- _INFORMATION SUPPLIED_
====

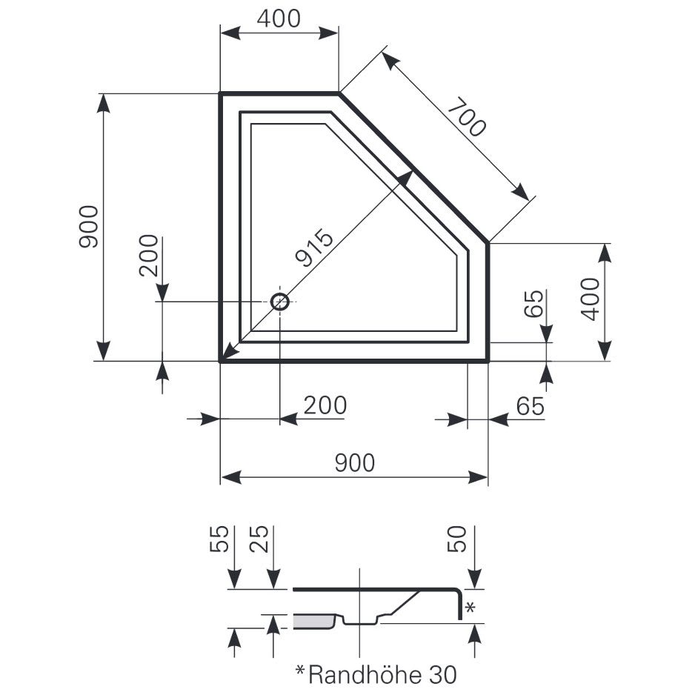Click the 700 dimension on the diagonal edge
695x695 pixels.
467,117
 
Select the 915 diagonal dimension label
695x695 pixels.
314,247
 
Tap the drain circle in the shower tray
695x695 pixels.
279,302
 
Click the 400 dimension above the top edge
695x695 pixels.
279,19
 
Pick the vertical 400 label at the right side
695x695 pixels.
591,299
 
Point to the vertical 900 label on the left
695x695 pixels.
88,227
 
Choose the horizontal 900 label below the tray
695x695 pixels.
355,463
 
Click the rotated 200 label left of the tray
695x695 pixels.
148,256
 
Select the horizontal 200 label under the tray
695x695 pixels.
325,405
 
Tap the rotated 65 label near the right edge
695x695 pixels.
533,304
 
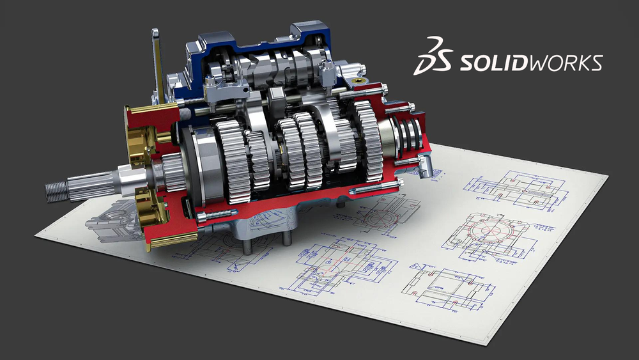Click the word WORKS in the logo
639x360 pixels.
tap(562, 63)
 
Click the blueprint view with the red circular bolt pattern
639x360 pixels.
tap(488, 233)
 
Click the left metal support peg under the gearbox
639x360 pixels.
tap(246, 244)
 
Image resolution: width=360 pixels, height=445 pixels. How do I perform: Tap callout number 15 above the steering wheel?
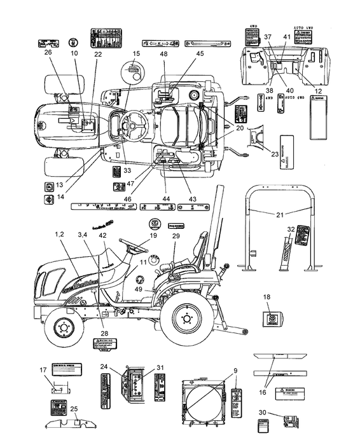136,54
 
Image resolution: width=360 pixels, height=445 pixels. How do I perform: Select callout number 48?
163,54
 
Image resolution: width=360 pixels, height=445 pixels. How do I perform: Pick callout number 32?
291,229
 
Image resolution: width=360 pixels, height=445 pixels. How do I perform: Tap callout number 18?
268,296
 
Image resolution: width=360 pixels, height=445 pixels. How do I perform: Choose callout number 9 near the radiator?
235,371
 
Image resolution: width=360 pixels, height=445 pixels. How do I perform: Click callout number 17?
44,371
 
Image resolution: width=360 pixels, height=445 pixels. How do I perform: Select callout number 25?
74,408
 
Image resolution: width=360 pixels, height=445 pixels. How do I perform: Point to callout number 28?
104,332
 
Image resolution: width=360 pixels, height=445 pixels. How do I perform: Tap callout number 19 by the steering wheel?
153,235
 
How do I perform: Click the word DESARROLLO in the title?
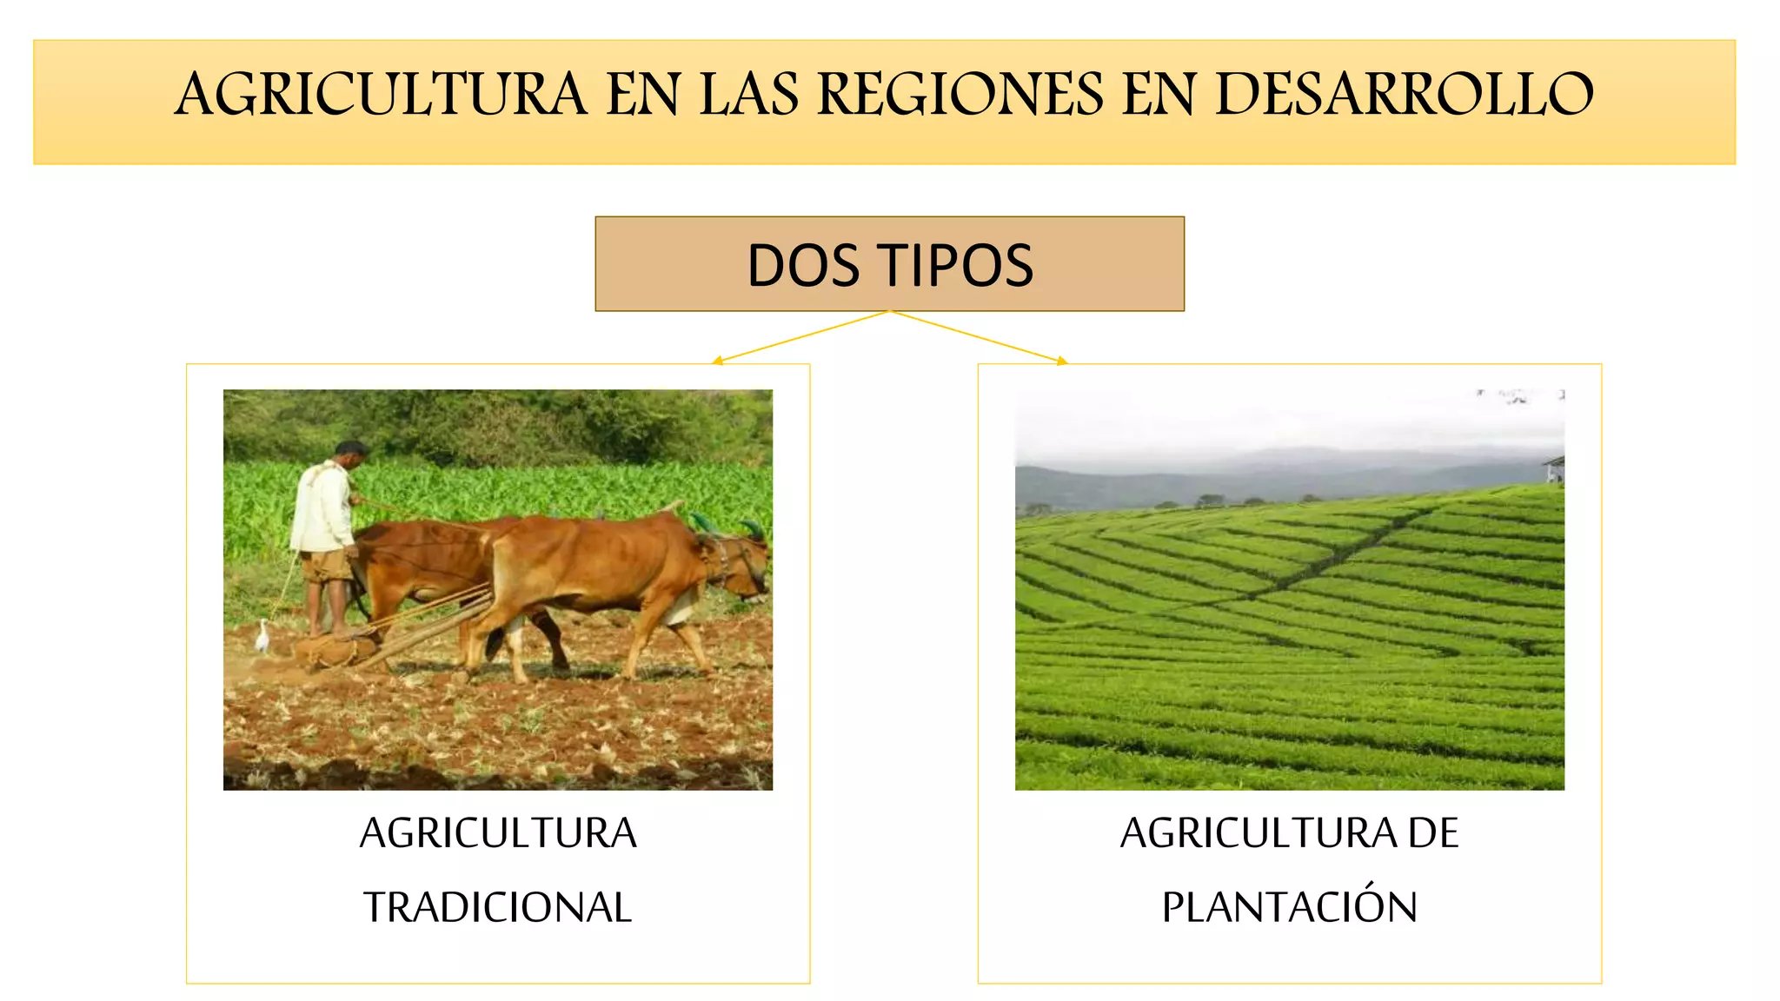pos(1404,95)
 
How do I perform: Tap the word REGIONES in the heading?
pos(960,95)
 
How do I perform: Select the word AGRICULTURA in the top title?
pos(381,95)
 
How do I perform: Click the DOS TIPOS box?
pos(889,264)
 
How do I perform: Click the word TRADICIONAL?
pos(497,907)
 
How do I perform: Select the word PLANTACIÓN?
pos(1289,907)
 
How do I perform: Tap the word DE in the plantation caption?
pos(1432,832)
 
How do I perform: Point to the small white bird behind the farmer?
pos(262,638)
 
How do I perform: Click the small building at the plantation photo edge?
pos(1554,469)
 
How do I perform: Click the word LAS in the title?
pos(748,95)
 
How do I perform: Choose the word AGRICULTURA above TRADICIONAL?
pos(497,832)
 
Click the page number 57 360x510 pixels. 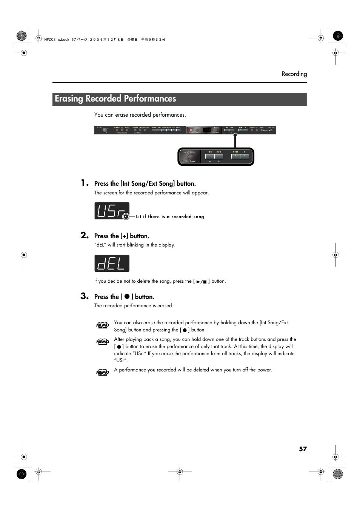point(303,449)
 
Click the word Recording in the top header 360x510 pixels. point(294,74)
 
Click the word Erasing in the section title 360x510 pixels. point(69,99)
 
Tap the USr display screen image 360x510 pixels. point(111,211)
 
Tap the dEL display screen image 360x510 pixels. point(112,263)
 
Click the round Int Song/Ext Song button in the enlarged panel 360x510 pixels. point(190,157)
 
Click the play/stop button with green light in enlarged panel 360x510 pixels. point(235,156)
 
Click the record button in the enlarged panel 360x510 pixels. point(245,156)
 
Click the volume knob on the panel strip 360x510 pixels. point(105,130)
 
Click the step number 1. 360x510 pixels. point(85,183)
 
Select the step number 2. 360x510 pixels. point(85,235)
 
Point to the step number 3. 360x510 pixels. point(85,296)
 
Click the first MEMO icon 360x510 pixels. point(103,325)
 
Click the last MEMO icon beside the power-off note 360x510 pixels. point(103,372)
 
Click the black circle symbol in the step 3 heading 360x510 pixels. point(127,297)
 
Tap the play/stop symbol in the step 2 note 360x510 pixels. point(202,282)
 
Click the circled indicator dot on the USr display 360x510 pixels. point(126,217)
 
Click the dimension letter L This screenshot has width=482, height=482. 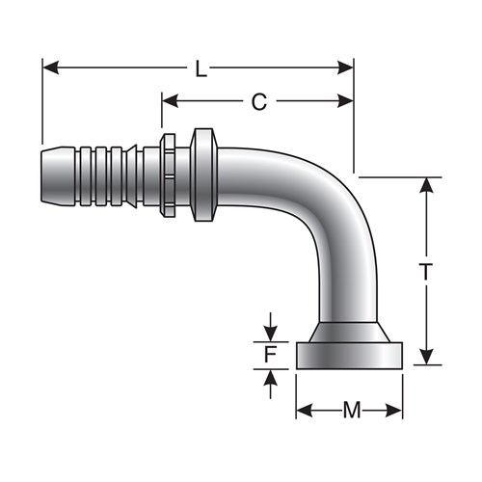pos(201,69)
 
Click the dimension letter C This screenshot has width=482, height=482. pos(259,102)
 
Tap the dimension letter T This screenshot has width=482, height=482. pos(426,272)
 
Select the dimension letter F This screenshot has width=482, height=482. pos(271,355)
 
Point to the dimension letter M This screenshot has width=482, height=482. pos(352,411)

====

- _EXERCISE REQUIREMENTS_
Please quote the listing above, starting at its first line and ending at the line that contains "tap(246, 244)", including both ends. Leave the pictures out of your answer.

- _THE COMPLETED TASK_
Click the 700 dimension on the diagonal edge
695x695 pixels.
467,117
 
Select the 915 diagonal dimension label
695x695 pixels.
314,247
 
Tap the drain circle in the shower tray
695x695 pixels.
279,302
 
Click the 400 dimension above the top edge
695x695 pixels.
279,19
 
Pick the vertical 400 label at the right side
695x695 pixels.
591,299
 
Point to the vertical 900 label on the left
695x695 pixels.
88,227
 
Choose the horizontal 900 label below the tray
695x695 pixels.
355,463
 
Click the rotated 200 label left of the tray
695x695 pixels.
148,256
 
Select the horizontal 200 label under the tray
695x695 pixels.
325,405
 
Tap the rotated 65 label near the right edge
695x695 pixels.
533,304
 
Click the word WORKS in the logo
639x360 pixels.
tap(562, 63)
 
Click the blueprint view with the red circular bolt pattern
639x360 pixels.
tap(488, 233)
 
Click the left metal support peg under the gearbox
639x360 pixels.
tap(246, 244)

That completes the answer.